More Than Autism
A lot of times people ask me to describe you, but I’m never sure what to say.
You are fierce.
Forgotten amidst the throngs of baseball uniforms threading their way to a green, green field.
Cheering on the game in cold metal bleachers, no one remembers the boy who does not play.
The boy who sits home on a red beanbag chair, uncertain and alone,
too scared of the announcer’s booming voice to venture outside, and see the ball fly.
You are forgotten amongst the bright lights of award ceremonies,
and tuxedo prom pictures,
and graduation diplomas.
See, while others stand in the light,
you crouch in the dark,
and watch from the shadows,
as life unfolds before you.
How to honor you?
That is the question I turn over and over,
like a penny in the palm of my hand.
How do you honor a person who overcame his fear of dogs?
And learned to manage a bite of chicken pot pie?
And finished a math worksheet in less than an hour without screaming?
There is no trophy for memorizing the running time of every Disney movie,
or going to school all summer long,
or trying a new food at the dinner table.
There is no prize for the courage it takes
to live in a world of sameness, when you are different.
There is no award for autism.
You are a brother.
You are my son.
You are my sun.
At times, you burn me with your bright hot anger.
Then you warm me with your tentative smile.
You are the tympani of my sleepless nights.
And the rhythm of my waking days.
You are my heartsong.
All day long, we tell you.
Do it our way.
Not your way.
Learn this way.
Not that way.
Be like us.
Not like you.
You are wrong.
We are right.
You are less.
We are more.
You are a number, a statistic—a brightly-colored slice of the pie chart.
One in sixty-eight.
Or is it one in fifty-two?
You are the child for whom everything must be explained.
The covert made overt, the secret turned obvious—the mystery solved.
Buddy, let Aunt Sarah sit next to Uncle Angelo at the table.
No, Jack, we don’t tell the server she made a big mistake because she forgot your root beer.
See my face? I am angry right now, Jack-a-boo.
You are a paper boy, made of static, calm words on a page.
The letters do not breathe or move or change,
but they will follow you for the rest of your life, miniature ants at a picnic.
Autism Spectrum Disorder.
Diagnosis and child so closely intertwined, as to seem inseparable.
Yet you are.
Able to be separated.
If I simply look long enough.
If I wait, and I watch, and I wonder, I will see.
Because just when I am certain there is only black-and-white,
the color of you rushes to the surface.
You are a one-arm hugger,
and a surprise dog lover.
At first, an infant who screamed and writhed in my arms.
Then, breathless chasing beneath
yellow fluorescent lights in a nameless store.
Under tables, around chairs, behind shelves piled high with sweaters.
Stop, Jack! Wait!
Then, sixth grade.
Angry, sad, depressed, confused, bewildered.
Now, fourteen. Better.
You are shape of a man, with the heart of a boy.
Where will you go?
What will you do?
Who will you be?
You are an uncertain future, unfolding as we speak.
Are you lonely?
Are you scared?
I am lonely.
I am scared.
You are every parenting mistake I have ever made.
The times I yelled,
and clenched my teeth until my jaw ached.
The moments I cursed your autism,
and vehemently wished for a different life.
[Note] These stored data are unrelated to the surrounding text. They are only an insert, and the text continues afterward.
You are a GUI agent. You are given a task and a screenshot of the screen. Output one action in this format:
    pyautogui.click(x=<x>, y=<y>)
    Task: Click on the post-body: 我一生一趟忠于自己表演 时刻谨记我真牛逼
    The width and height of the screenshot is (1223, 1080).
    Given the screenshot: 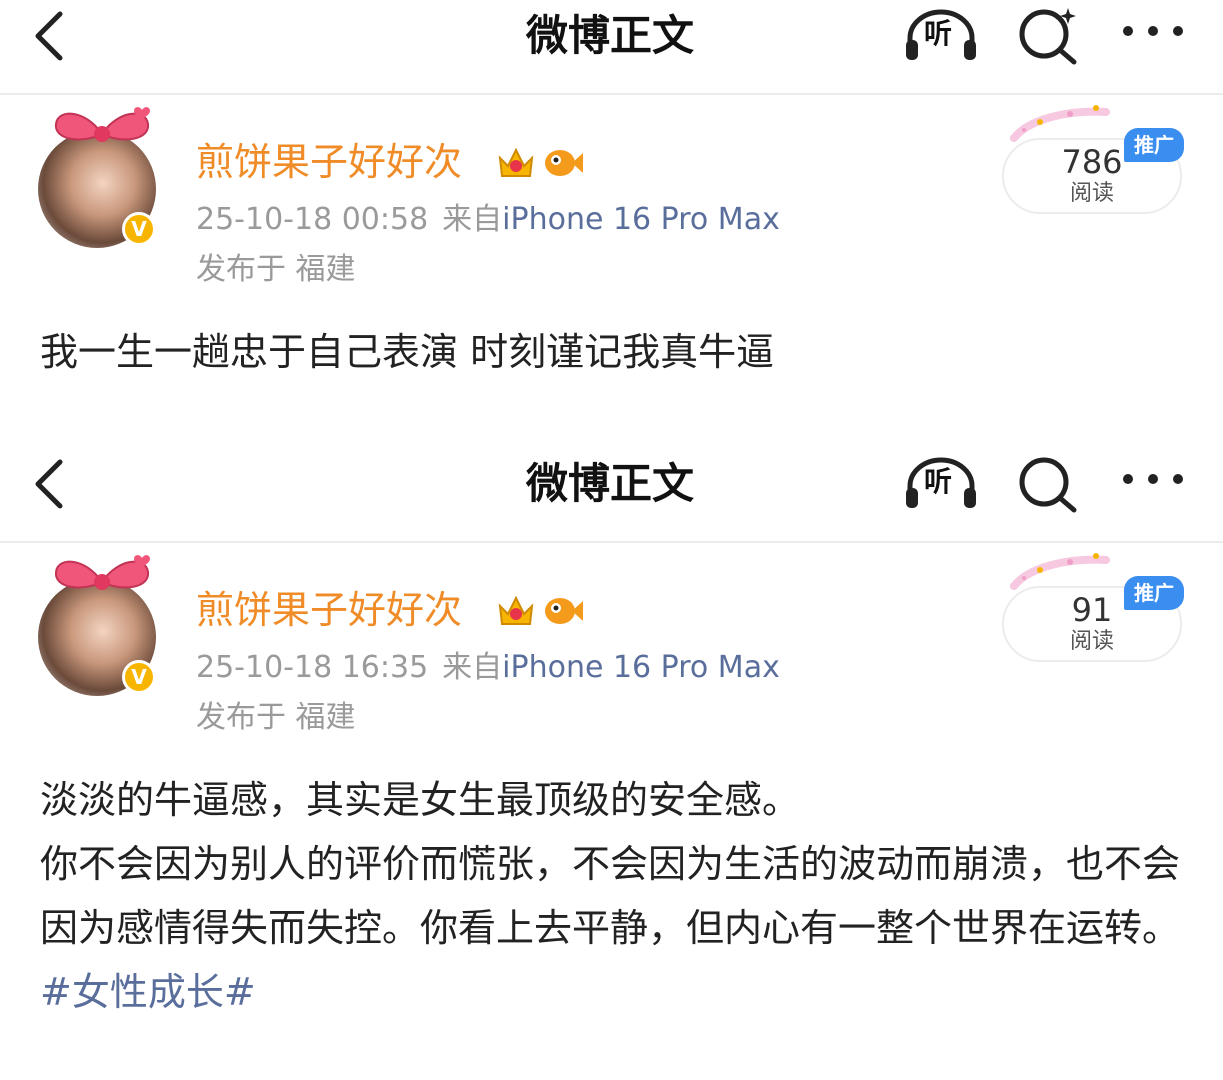 What is the action you would take?
    pyautogui.click(x=615, y=352)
The minutes I longed to take back,
and do over again.
You are funny.
You are honest.
You are brave.
You are more than autism.
September 17, 2018 @ 11:24 am
Love you Carrie?
September 18, 2018 @ 10:33 am
Beautifully written, Carrie. My son is 8 now, and I think about these things a lot. All children deserve to be honored, celebrated and remembered. Thank you for sharing your heart with us moms and dads who are struggling with similar situations. You are truly a light!
September 18, 2018 @ 8:31 pm
So beautiful. Your words. You. And, most definitely, your son. I wish l knew you both in person.
September 25, 2018 @ 8:28 am
This might be my favorite piece you ever shared. THANK YOU, as always, for saying what I am sometimes unable to put into words.
Beth Brown Johnson
October 8, 2018 @ 9:39 am
This. You are writing my thoughts. Does he hate that we want him to do things our way? Is he lonely? What does his future hold?